Namespace policy defaults

If you want to allow services to discover other services located within different namespaces inside a partition, each namespace should have a policy defaults attached to it. The following is an example policy default that enables this behavior.

partition "default" {
    namespace_prefix "" {
        service_prefix "" {
            policy = "read"
    }
        node_prefix "" {
            policy = "read"
        }
    }
}

Configure platform monitoring

After setting up your first datacenter, it is an ideal time to make sure your deployment is healthy and establish a baseline. Here are recommendations for monitoring your Consul control and data plane. By keeping track of these components and setting up alerts, you can better maintain the overall health and resilience of your service mesh.

Consul control plane monitoring

The Consul control plane consists of the following components:

RPC communication between Consul servers and clients.
Gossip Traffic: LAN
Consul cluster peering

It is important to monitor and establish baseline and alert thresholds for Consul control plane components for detection of abnormal behavior. Note that these alerts can also be triggered by some planned events like Consul cluster upgrades, configuration changes, or leadership change.

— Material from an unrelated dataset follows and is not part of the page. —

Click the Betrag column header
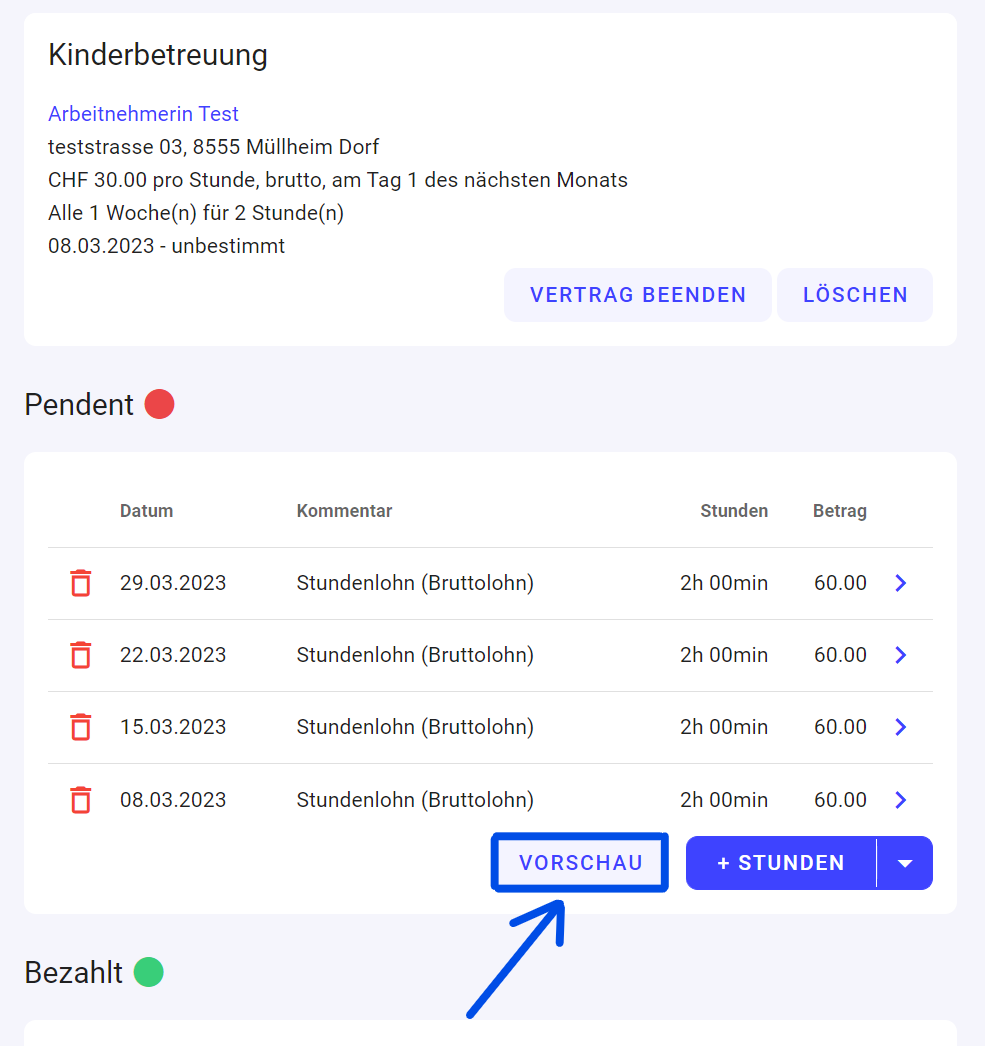 (840, 511)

To help monitor your Consul control plane, we recommend to establish a baseline and standard deviation for the following:

Server health(opens in new tab)
Leadership changes(opens in new tab)
Key metrics(opens in new tab)
Autopilot(opens in new tab)
Network activity(opens in new tab)
Certificate authority expiration(opens in new tab)

We recommend monitoring the following parameters for Consul agents’ health:

Disk space and file handles
RAM utilization(opens in new tab)
CPU utilization
Network activity and utilization

We recommend using an application performance monitoring (APM) system(opens in new tab) to track these metrics. For a full list of key metrics, visit the Key metrics(opens in new tab) section of Telemetry documentation.

Host-level alerts

When collecting metrics, it is important to establish a baseline. This baseline ensures your Consul deployment is healthy, and serves as a reference point when troubleshooting abnormal Cluster behavior. Once you have established a baseline for your metrics, use them and the following recommendations to configure reasonable alerts for your Consul agent.

Memory

Set up an alert if your RAM usage exceeds a reasonable threshold (for example, 90% of your allocated RAM). Refer to the Memory Alert Recommendations(opens in new tab) for further details.

Metrics to monitor:

Metric Name	Description
`consul.runtime.alloc_bytes`	Measures the number of bytes allocated by the Consul process.
`consul.runtime.sys_bytes`	The total number of bytes of memory obtained from the OS.
`mem.total`	Total amount of physical memory (RAM) available on the server.
`mem.used_percent`	Percentage of physical memory in use.
`swap.used_percent`	Percentage of swap space in use.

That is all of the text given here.